_Written problem A_.
Name every email service provider mentioned in the email analytics pipeline article below.

_Selected extract_.
-- begin --

Email analytics data pipeline: from webhook to dashboard
Your ESP fires webhooks for every event: deliveries, opens, clicks, bounces, unsubscribes. Thousands per minute. Most teams dump them into PostgreSQL and then complain about a slow dashboard. The dashboard is not the problem. The architecture is. This article walks through a concrete pipeline design that handles millions of events and returns charts in milliseconds.
Overall architecture: four components
The pipeline has four stages. Each one does a single job, so you can swap any stage without breaking the others.
1. Webhook receiver. Accepts HTTP POST requests from your ESP (SendGrid, Mailgun, Postmark, Amazon SES). Validates the signature, normalizes the event format, and publishes to a queue.
2. Message queue. Kafka, RabbitMQ, or Redis Streams. A buffer between ingestion and processing. If ClickHouse goes down for a moment, events are not lost.
3. ETL layer. Reads events from the queue, enriches them (attaches campaign_id, resolves geo from IP, computes time-to-open), and batch-inserts into storage.
4. Storage and visualization. ClickHouse for analytical queries, Grafana for dashboards. Alternatives exist: BigQuery + Looker Studio, or TimescaleDB + Metabase. But for the combination of speed, cost, and flexibility, ClickHouse + Grafana wins at most data volumes.
ESP (SendGrid / Mailgun / SES)
│
▼ HTTP POST (webhook)
┌──────────────────┐
│ Webhook Receiver │ ← signature validation, normalization
└──────┬───────────┘
│
▼ publish
┌──────────────────┐
│ Kafka / Redis │ ← buffer, delivery guarantee
└──────┬───────────┘
│
▼ consume + transform
┌──────────────────┐
│ ETL Worker │ ← enrichment, batch insert
└──────┬───────────┘
│
▼ INSERT batch
┌──────────────────┐
│ ClickHouse │ ← columnar storage
└──────┬───────────┘
│
▼ SQL
┌──────────────────┐
│ Grafana │ ← dashboards, alerts
└──────────────────┘Let's go through each component with code.
Webhook receiver: ingestion and validation
Every ESP sends webhooks in its own format. SendGrid batches events into a single POST. Mailgun sends form-encoded data with an HMAC signature. Amazon SES goes through SNS and requires a subscription confirmation step. The receiver's first job is to reduce all of that to a single schema.

-- end --

Stored entries
-- begin --

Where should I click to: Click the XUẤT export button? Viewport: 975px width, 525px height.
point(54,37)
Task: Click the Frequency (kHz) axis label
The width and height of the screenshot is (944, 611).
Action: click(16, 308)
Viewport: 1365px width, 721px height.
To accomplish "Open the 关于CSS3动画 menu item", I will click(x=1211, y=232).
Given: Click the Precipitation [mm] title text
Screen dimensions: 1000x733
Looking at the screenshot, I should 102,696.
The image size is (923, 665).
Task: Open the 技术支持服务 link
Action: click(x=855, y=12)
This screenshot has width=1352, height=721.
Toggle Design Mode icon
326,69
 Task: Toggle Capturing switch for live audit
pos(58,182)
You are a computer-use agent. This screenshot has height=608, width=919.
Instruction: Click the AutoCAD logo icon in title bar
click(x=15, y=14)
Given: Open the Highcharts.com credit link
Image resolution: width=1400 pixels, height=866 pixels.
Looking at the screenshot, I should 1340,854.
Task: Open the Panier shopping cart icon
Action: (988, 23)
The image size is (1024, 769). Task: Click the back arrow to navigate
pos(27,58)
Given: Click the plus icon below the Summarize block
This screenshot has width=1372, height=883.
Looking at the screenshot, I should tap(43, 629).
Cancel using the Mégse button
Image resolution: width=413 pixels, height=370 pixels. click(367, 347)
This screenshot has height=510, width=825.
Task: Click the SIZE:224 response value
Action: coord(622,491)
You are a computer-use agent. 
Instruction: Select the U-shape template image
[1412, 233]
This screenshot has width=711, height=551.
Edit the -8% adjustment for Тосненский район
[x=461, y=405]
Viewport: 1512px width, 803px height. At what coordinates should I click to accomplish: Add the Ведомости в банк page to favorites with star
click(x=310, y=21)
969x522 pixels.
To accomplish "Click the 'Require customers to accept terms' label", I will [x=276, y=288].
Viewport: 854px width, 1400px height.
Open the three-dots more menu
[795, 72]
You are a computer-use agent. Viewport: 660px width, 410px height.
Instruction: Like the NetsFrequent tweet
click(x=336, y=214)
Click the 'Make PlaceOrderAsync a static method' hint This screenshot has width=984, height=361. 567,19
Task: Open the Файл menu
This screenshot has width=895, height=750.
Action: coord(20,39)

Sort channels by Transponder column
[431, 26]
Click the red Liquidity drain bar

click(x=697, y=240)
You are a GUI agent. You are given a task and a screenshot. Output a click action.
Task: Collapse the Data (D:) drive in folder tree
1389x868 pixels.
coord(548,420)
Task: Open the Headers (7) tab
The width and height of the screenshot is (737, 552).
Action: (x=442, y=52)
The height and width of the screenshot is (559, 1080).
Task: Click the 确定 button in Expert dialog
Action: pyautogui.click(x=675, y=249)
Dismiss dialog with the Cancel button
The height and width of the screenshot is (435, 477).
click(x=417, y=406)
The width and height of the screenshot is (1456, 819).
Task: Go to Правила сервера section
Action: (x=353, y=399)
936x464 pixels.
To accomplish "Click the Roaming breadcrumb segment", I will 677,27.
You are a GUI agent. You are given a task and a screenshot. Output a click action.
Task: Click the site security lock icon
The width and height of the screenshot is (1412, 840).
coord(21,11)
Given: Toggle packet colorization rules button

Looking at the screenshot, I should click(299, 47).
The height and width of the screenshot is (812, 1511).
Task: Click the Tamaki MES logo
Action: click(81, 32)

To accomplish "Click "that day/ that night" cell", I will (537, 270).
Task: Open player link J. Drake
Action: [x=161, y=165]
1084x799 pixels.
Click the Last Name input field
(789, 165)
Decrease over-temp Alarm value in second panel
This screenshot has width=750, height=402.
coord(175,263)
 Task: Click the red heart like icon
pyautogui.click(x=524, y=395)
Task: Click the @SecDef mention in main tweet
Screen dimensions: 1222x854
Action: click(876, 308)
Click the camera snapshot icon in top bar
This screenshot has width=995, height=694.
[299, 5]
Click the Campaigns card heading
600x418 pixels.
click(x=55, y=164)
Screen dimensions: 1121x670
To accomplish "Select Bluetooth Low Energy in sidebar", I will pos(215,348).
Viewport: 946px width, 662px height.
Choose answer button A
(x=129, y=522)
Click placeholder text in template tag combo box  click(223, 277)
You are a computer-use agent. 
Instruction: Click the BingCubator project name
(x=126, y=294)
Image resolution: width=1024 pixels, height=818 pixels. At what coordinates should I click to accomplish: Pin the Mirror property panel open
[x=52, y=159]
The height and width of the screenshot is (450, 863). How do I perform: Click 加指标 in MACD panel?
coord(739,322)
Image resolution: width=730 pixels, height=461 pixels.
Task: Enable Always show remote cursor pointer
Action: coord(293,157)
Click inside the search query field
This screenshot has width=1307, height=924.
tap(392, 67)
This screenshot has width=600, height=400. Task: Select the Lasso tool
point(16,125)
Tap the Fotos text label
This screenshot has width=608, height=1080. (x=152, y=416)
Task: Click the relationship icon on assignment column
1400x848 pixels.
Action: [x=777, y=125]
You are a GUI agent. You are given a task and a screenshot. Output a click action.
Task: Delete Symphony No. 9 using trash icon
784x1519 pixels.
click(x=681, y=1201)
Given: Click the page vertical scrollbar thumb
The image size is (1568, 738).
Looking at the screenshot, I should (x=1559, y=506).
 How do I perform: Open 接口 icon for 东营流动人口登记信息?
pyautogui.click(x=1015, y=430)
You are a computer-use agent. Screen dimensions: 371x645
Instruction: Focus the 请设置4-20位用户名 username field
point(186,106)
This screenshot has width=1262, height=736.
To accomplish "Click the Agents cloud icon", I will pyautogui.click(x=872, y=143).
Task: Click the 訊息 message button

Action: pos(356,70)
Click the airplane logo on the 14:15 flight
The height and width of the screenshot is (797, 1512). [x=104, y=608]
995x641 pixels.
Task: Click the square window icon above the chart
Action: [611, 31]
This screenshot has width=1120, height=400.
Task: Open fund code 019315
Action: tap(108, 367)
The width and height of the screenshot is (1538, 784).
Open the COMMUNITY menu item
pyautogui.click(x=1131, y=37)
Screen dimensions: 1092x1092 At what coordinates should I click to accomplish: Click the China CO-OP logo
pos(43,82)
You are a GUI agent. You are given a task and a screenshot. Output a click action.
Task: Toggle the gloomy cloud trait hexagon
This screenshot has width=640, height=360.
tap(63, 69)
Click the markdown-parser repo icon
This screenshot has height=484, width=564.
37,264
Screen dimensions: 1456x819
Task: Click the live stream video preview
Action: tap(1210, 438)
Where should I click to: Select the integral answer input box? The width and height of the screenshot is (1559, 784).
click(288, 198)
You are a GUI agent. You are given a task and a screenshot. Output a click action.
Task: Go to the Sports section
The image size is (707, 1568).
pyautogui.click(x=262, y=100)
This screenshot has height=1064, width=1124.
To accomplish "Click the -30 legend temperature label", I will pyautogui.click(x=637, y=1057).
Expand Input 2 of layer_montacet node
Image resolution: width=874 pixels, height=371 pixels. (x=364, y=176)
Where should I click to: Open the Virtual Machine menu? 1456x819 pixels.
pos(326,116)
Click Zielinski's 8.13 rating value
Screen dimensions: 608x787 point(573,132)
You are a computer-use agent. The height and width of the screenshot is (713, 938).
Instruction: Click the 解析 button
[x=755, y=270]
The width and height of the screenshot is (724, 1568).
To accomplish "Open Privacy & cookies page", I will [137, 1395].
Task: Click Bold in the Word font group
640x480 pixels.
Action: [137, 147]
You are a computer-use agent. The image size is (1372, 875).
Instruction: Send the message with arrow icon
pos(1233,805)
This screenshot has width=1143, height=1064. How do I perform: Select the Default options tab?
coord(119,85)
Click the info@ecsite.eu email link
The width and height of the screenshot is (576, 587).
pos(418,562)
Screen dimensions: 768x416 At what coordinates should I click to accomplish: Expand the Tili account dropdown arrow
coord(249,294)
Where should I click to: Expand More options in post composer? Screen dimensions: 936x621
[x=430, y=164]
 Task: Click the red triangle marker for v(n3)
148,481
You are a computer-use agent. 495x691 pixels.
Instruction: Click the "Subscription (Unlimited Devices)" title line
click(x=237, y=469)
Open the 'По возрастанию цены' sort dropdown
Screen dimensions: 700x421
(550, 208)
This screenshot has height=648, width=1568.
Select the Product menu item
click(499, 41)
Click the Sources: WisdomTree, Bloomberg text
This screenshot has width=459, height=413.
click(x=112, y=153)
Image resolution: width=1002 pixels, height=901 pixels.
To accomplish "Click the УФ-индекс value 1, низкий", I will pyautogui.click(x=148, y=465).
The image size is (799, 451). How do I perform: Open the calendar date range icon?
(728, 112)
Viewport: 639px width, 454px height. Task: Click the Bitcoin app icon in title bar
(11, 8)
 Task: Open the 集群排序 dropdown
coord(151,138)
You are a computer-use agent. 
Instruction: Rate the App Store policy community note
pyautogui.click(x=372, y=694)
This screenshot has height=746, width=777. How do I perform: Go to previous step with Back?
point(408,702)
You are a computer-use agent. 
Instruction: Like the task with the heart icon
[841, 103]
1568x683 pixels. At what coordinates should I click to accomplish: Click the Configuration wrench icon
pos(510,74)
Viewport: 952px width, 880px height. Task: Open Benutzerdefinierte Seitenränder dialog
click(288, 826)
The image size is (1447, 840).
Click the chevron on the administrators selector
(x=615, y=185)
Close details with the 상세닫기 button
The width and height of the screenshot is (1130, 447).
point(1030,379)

-- end --

_Written problem B_.
In the stored entries above, retype the lines starting at the line that contains "Task: Click the Frequency (kHz) axis label" and stopping after the line that contains "Action: (988, 23)".

_Exercise answer A_.
SendGrid, Mailgun, Postmark, Amazon SES

_Exercise answer B_.
Task: Click the Frequency (kHz) axis label
The width and height of the screenshot is (944, 611).
Action: click(16, 308)
Viewport: 1365px width, 721px height.
To accomplish "Open the 关于CSS3动画 menu item", I will click(x=1211, y=232).
Given: Click the Precipitation [mm] title text
Screen dimensions: 1000x733
Looking at the screenshot, I should 102,696.
The image size is (923, 665).
Task: Open the 技术支持服务 link
Action: click(x=855, y=12)
This screenshot has width=1352, height=721.
Toggle Design Mode icon
326,69
 Task: Toggle Capturing switch for live audit
pos(58,182)
You are a computer-use agent. This screenshot has height=608, width=919.
Instruction: Click the AutoCAD logo icon in title bar
click(x=15, y=14)
Given: Open the Highcharts.com credit link
Image resolution: width=1400 pixels, height=866 pixels.
Looking at the screenshot, I should 1340,854.
Task: Open the Panier shopping cart icon
Action: (988, 23)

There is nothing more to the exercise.